**WORK INSTRUCTION:**
Only the lines from the one that contains "268x130 pixels. Task: Click" through the last line of the data below should be duplicated, exactly and without pictures.

<<<<

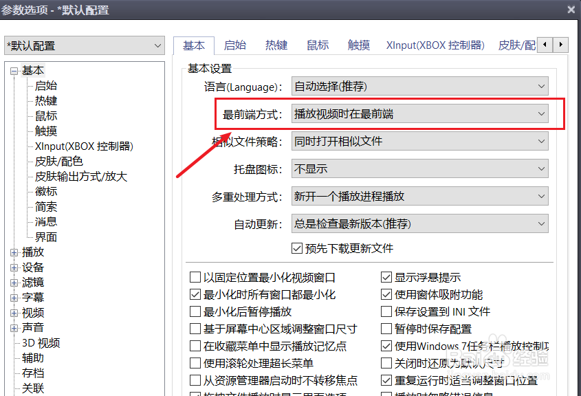Switch to the 鼠标 tab
This screenshot has height=396, width=581.
[x=317, y=45]
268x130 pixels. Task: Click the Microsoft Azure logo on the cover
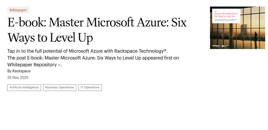(x=225, y=46)
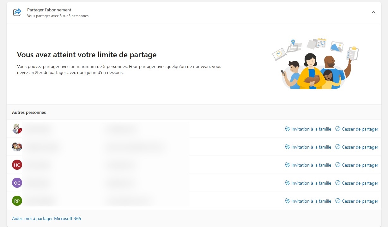Open Aidez-moi à partager Microsoft 365
388x227 pixels.
tap(46, 218)
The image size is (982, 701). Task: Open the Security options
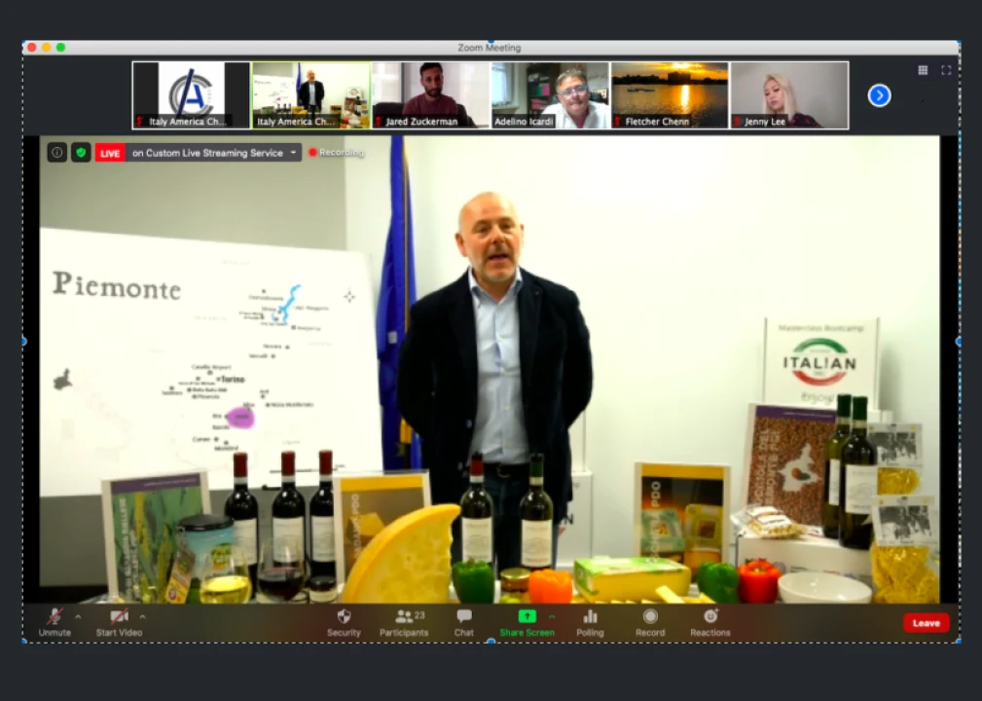click(344, 621)
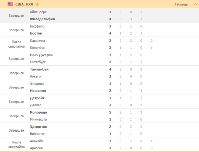
Task: Select the Тампа-Бэй team name
Action: pos(39,69)
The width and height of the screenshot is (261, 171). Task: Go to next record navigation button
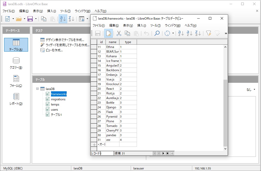tap(163, 153)
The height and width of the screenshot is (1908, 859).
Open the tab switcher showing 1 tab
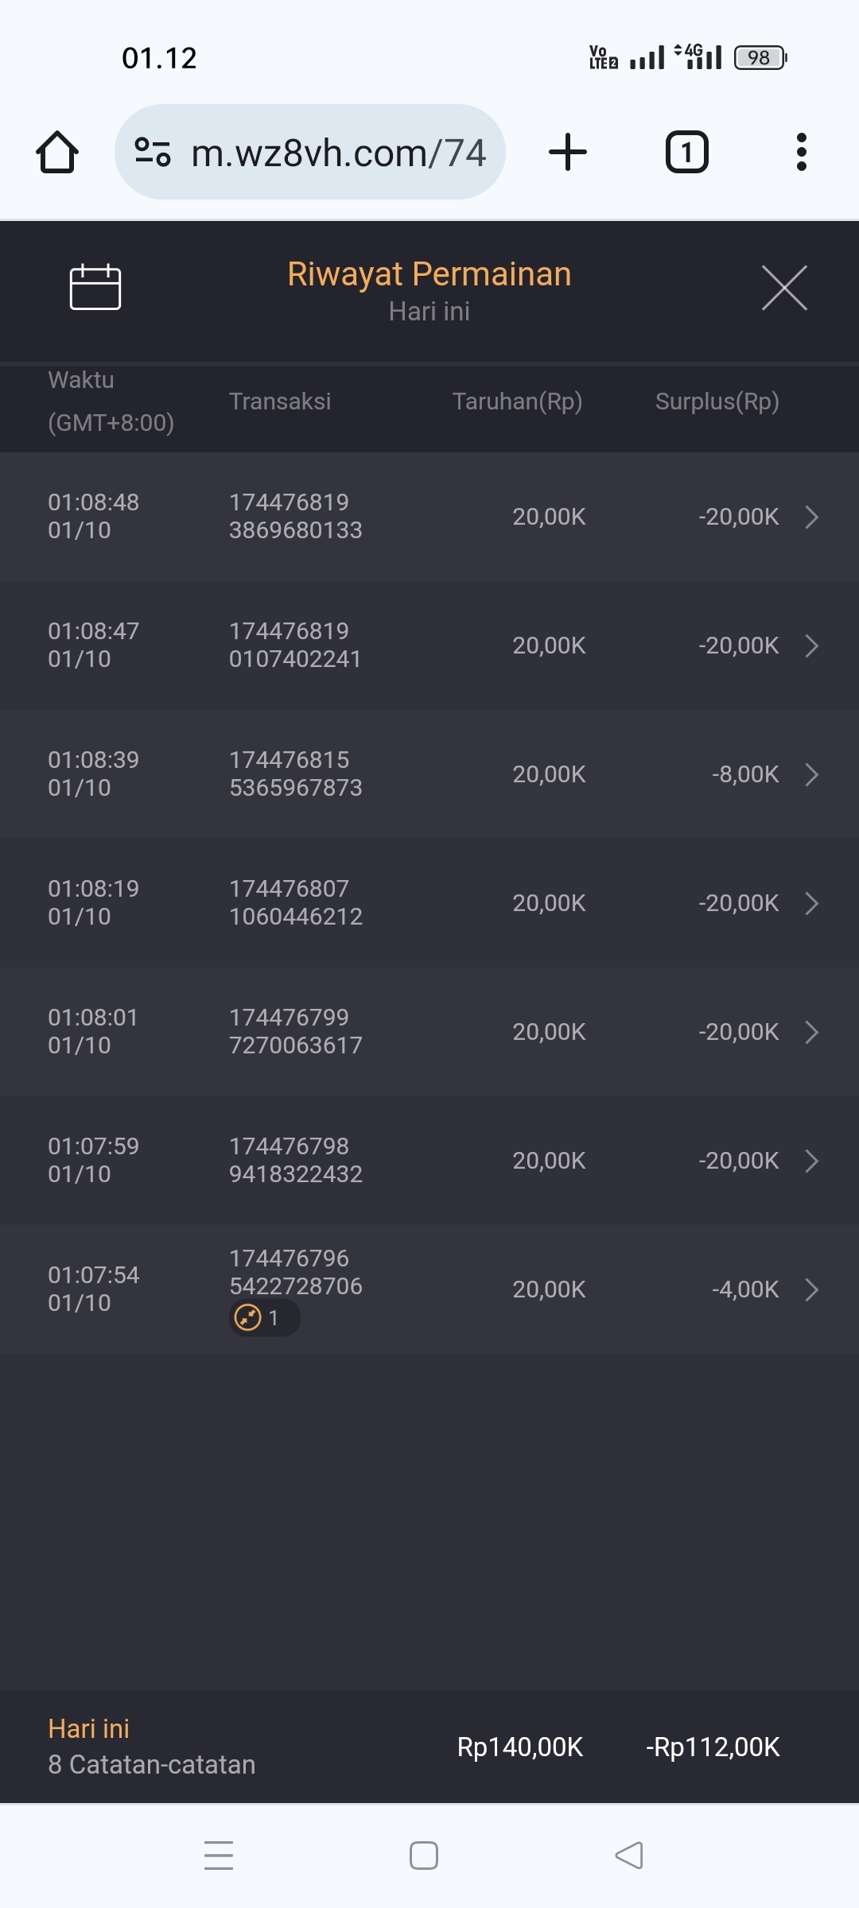[686, 152]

>>>>

**OUTPUT OF THE TASK:**
268x130 pixels. Task: Click the Microsoft Azure logo on the cover
(x=225, y=46)
Open Aidez-moi à partager Microsoft 365
388x227 pixels.
tap(46, 218)
The image size is (982, 701). Task: Open the Security options
click(344, 621)
Task: Select the Тампа-Бэй team name
Action: pos(39,69)
The width and height of the screenshot is (261, 171). Task: Go to next record navigation button
tap(163, 153)
The height and width of the screenshot is (1908, 859).
Open the tab switcher showing 1 tab
[686, 152]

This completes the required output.